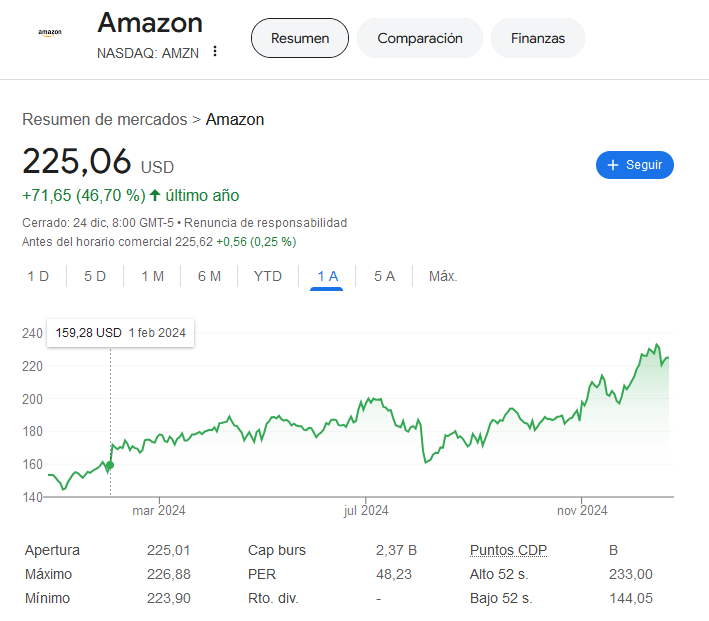Click the Renuncia de responsabilidad link
The image size is (709, 621).
pyautogui.click(x=265, y=223)
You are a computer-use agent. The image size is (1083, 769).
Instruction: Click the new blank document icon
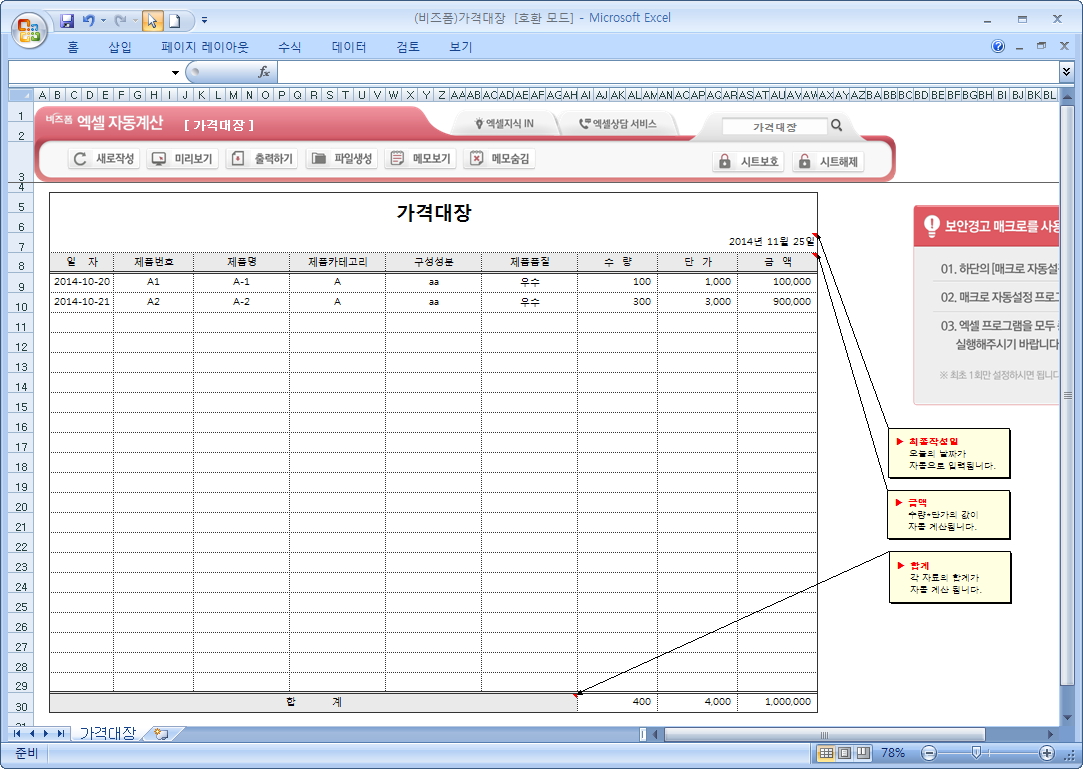[x=175, y=20]
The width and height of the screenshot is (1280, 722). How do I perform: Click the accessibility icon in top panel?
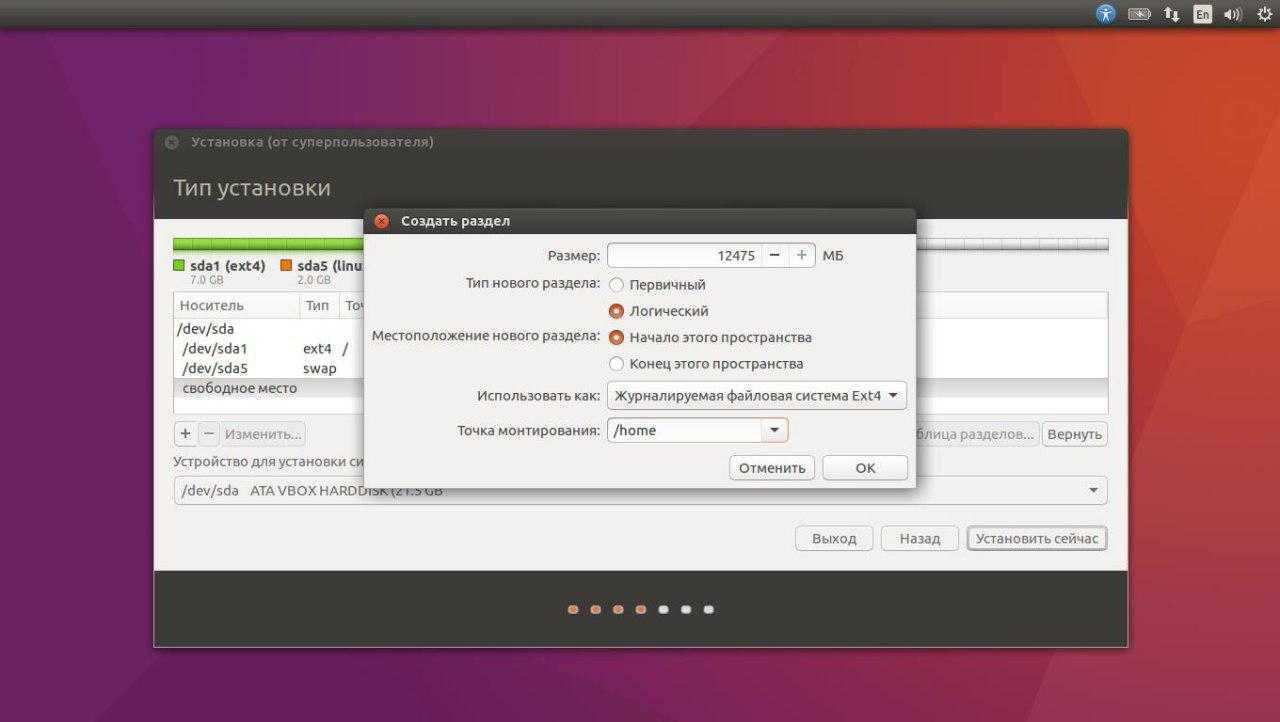tap(1105, 14)
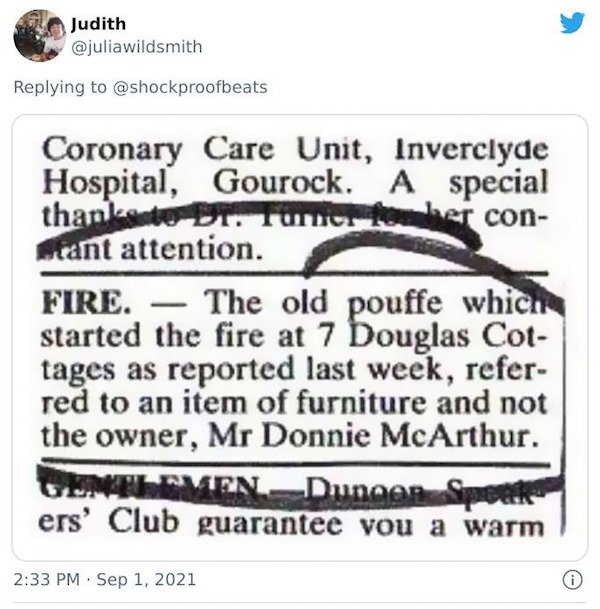This screenshot has width=600, height=609.
Task: Click the "old pouffe" words in clipping
Action: tap(361, 304)
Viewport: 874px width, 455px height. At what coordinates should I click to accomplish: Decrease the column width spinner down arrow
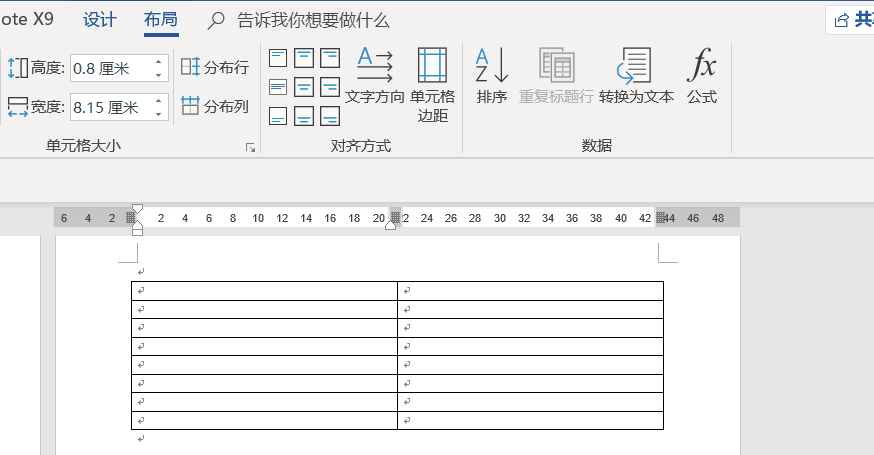pyautogui.click(x=159, y=114)

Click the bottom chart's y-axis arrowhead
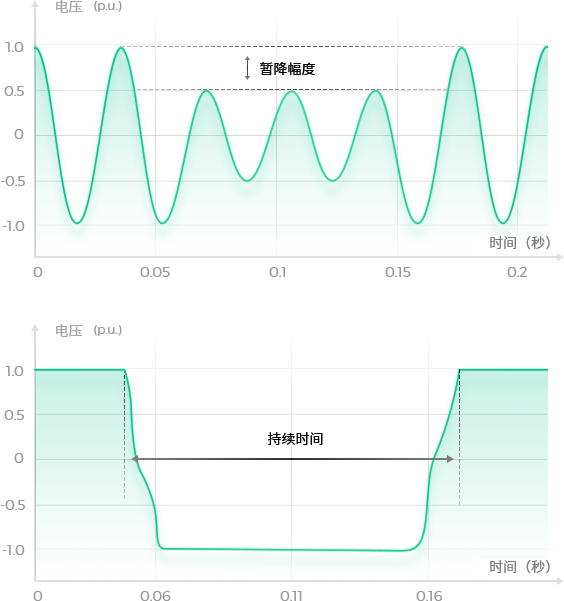[35, 328]
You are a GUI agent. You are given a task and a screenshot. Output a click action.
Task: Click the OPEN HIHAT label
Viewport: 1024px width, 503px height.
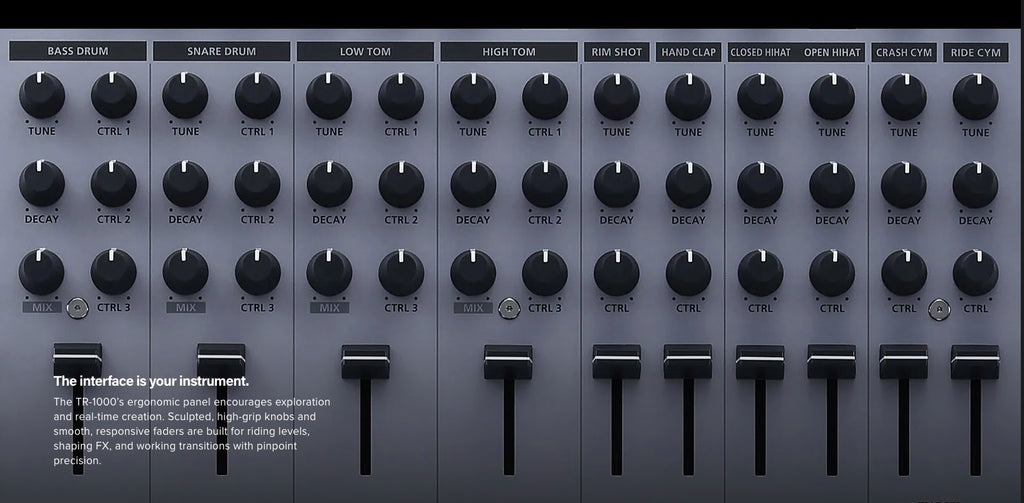832,52

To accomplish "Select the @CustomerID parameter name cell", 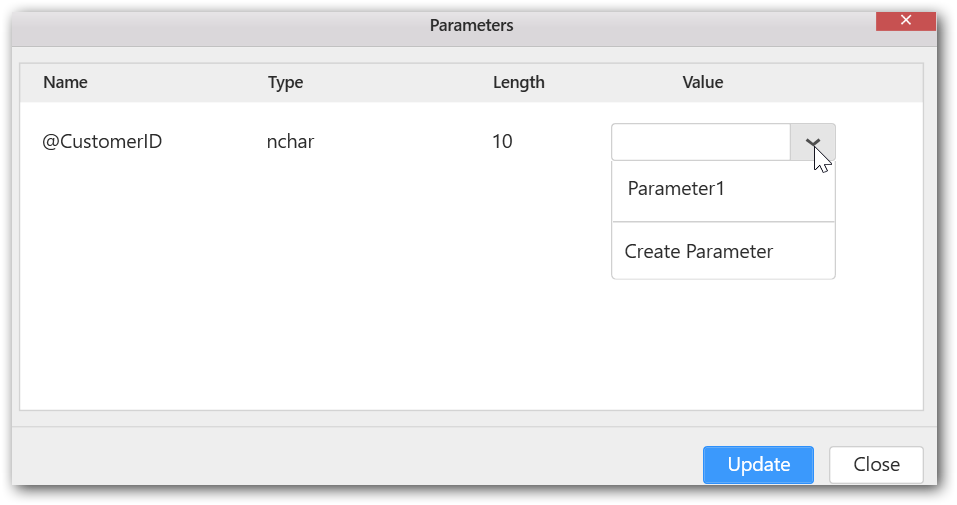I will (x=102, y=142).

__WORK TASK__:
Find all lines in the records that hold the word "agent". Copy them.

__EXERCISE SOLUTION__:
You are a computer-use agent. The image size is (1083, 769).
You are a GUI agent. You are given a task and a screenshot. Output a click action.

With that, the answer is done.